WRITTEN EXERCISE:
Echo the items exactly, from the line containing "The height and width of the screenshot is (819, 1456)." down through the line containing "I will point(28,292).", and include both of those lines.

DATASET RECORDS:
========

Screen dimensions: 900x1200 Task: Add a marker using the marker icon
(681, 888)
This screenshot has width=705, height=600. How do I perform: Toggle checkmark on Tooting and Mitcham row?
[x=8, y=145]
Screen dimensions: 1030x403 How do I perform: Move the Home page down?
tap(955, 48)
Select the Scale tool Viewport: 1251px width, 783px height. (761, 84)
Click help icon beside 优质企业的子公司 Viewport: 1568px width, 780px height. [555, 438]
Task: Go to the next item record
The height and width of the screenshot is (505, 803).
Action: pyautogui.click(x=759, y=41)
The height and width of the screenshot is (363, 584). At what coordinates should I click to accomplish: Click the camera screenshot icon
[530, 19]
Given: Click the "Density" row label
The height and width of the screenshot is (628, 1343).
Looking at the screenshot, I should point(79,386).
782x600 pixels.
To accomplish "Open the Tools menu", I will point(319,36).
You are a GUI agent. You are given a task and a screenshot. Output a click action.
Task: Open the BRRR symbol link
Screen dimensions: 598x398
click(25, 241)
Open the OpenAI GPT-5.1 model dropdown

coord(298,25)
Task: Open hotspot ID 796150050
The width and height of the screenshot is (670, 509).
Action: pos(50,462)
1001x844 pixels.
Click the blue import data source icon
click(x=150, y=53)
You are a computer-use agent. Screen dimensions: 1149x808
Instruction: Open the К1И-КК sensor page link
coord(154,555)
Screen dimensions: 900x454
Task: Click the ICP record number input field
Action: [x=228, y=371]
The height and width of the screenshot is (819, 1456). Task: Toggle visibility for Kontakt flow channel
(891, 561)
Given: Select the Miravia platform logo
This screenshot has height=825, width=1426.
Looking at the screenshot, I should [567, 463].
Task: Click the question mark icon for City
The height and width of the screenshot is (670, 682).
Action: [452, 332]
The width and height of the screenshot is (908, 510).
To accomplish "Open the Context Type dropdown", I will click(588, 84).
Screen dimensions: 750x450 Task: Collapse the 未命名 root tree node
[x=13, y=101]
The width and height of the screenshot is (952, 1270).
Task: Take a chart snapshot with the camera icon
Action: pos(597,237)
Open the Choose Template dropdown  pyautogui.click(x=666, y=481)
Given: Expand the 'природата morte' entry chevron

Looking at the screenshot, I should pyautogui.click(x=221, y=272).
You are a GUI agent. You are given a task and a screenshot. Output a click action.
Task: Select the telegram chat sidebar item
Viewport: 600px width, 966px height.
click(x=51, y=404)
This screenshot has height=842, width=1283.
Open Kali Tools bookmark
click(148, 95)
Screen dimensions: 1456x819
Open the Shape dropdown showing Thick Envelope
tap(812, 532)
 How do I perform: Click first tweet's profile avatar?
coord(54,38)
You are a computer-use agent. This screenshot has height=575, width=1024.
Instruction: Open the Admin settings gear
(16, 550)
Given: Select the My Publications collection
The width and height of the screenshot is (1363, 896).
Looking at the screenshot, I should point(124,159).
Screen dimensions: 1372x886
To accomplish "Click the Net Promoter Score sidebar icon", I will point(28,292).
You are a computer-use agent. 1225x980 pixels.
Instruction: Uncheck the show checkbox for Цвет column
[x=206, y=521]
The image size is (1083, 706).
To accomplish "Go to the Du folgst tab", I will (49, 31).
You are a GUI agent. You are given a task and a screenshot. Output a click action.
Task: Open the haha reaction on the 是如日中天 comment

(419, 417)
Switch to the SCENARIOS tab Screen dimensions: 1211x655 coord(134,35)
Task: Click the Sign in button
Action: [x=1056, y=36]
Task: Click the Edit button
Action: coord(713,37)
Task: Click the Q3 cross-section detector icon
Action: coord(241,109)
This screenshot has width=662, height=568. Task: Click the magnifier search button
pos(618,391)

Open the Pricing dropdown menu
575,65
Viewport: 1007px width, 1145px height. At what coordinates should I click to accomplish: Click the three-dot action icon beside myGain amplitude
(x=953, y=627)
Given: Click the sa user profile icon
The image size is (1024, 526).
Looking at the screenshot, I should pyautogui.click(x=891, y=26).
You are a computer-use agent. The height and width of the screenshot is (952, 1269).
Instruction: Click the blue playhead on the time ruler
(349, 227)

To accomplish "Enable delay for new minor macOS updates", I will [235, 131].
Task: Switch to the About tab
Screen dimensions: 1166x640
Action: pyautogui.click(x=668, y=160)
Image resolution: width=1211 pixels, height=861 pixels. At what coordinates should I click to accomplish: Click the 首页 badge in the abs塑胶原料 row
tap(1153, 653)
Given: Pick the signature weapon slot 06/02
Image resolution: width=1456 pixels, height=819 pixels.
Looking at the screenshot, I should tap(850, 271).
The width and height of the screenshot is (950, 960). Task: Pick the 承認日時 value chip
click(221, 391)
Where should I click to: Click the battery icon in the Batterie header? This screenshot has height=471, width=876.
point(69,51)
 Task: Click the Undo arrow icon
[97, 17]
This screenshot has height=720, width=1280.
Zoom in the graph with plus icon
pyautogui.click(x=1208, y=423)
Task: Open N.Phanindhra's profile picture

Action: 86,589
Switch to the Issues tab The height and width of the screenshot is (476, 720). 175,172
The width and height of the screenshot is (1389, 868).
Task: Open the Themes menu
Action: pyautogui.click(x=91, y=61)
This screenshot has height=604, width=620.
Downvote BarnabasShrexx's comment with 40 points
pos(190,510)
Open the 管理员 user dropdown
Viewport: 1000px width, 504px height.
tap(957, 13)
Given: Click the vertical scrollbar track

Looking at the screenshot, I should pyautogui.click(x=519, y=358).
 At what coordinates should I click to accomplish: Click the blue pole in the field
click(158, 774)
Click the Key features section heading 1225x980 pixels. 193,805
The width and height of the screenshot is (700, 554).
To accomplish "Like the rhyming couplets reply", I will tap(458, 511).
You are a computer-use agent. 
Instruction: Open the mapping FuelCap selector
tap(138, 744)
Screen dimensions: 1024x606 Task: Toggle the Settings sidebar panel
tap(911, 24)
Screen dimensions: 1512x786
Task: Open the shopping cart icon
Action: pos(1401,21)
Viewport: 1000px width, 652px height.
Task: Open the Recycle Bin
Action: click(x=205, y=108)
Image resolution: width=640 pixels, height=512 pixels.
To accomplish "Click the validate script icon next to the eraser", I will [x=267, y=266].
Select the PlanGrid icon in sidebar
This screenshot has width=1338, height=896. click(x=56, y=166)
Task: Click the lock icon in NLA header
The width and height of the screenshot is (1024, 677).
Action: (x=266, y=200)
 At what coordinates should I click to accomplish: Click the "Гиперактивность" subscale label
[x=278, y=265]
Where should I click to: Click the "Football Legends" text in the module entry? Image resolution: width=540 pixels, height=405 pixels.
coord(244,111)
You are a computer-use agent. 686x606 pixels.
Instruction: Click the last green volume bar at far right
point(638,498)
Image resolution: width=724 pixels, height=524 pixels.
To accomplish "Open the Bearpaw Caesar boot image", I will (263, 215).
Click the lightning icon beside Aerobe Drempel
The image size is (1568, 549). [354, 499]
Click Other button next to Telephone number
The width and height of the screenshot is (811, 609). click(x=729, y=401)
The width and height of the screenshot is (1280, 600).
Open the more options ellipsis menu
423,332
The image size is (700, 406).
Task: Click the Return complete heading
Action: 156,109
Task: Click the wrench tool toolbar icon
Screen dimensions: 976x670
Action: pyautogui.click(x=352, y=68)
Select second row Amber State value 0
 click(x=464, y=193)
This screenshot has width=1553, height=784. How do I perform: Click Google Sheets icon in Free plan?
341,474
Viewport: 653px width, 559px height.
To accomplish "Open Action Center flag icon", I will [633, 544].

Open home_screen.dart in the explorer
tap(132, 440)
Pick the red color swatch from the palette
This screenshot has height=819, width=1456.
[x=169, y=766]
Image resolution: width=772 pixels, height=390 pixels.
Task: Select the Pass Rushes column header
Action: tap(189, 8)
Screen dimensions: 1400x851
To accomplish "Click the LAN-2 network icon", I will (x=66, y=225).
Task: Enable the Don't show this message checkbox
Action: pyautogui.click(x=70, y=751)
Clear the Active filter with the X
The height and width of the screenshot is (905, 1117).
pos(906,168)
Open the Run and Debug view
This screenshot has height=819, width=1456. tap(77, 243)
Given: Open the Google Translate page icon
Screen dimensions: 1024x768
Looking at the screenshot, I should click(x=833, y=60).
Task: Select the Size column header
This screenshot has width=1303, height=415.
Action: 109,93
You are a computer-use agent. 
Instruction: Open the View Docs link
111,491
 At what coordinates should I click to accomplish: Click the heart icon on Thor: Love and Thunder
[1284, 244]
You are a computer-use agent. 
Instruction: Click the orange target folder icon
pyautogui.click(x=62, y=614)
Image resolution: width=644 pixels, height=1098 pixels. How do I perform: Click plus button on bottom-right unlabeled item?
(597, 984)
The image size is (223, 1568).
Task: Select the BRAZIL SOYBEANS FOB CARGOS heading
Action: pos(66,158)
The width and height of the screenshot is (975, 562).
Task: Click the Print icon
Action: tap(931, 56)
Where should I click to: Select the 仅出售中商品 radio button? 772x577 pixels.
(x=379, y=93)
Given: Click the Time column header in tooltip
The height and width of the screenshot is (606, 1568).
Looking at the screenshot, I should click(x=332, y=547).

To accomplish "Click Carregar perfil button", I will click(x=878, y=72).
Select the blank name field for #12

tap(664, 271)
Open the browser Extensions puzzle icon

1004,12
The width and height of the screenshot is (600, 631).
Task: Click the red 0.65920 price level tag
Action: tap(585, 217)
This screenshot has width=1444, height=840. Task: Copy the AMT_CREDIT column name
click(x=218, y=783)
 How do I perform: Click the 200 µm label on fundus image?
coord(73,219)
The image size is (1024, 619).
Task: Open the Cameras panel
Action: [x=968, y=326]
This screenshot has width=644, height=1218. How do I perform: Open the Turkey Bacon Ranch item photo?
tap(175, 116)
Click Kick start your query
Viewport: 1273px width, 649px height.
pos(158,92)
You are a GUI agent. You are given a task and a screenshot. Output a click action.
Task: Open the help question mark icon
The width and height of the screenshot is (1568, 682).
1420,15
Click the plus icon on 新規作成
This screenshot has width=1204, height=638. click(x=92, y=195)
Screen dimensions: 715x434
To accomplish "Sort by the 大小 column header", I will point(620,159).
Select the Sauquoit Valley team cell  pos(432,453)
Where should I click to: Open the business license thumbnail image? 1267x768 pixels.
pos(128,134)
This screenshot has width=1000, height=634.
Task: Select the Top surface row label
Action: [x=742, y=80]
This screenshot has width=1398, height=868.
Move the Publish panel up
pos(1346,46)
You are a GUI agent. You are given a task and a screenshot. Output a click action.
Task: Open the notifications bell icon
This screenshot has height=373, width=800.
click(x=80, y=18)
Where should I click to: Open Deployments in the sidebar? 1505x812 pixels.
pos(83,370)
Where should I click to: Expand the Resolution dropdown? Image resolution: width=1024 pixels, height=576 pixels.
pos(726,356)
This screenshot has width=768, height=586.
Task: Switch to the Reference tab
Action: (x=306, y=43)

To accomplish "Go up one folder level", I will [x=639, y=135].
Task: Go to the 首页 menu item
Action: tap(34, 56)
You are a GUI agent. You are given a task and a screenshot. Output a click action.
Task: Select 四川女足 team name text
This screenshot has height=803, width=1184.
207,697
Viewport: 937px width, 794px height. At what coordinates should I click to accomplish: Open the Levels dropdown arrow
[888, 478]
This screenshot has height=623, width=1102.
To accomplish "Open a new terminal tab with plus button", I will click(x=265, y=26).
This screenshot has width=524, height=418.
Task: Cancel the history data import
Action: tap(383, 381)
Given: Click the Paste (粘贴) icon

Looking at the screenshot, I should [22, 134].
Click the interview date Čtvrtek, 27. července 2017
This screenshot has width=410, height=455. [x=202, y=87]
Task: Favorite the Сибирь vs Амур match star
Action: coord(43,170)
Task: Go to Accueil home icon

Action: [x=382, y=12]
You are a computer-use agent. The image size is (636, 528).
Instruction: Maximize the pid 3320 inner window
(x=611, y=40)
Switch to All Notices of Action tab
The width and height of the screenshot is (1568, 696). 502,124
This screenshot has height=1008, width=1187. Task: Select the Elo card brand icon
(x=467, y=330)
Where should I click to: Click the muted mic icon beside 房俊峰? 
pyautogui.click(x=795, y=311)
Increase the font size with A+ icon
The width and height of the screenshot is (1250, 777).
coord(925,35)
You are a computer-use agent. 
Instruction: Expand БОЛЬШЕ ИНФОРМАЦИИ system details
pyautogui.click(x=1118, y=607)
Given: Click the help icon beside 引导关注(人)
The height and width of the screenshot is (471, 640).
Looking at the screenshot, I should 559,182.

========

EXERCISE SOLUTION:
The height and width of the screenshot is (819, 1456). Task: Toggle visibility for Kontakt flow channel
(891, 561)
Given: Select the Miravia platform logo
This screenshot has height=825, width=1426.
Looking at the screenshot, I should [567, 463].
Task: Click the question mark icon for City
The height and width of the screenshot is (670, 682).
Action: [452, 332]
The width and height of the screenshot is (908, 510).
To accomplish "Open the Context Type dropdown", I will click(588, 84).
Screen dimensions: 750x450 Task: Collapse the 未命名 root tree node
[x=13, y=101]
The width and height of the screenshot is (952, 1270).
Task: Take a chart snapshot with the camera icon
Action: pos(597,237)
Open the Choose Template dropdown  pyautogui.click(x=666, y=481)
Given: Expand the 'природата morte' entry chevron

Looking at the screenshot, I should pyautogui.click(x=221, y=272).
You are a GUI agent. You are given a task and a screenshot. Output a click action.
Task: Select the telegram chat sidebar item
Viewport: 600px width, 966px height.
click(x=51, y=404)
This screenshot has height=842, width=1283.
Open Kali Tools bookmark
click(148, 95)
Screen dimensions: 1456x819
Open the Shape dropdown showing Thick Envelope
tap(812, 532)
 How do I perform: Click first tweet's profile avatar?
coord(54,38)
You are a computer-use agent. This screenshot has height=575, width=1024.
Instruction: Open the Admin settings gear
(16, 550)
Given: Select the My Publications collection
The width and height of the screenshot is (1363, 896).
Looking at the screenshot, I should point(124,159).
Screen dimensions: 1372x886
To accomplish "Click the Net Promoter Score sidebar icon", I will point(28,292).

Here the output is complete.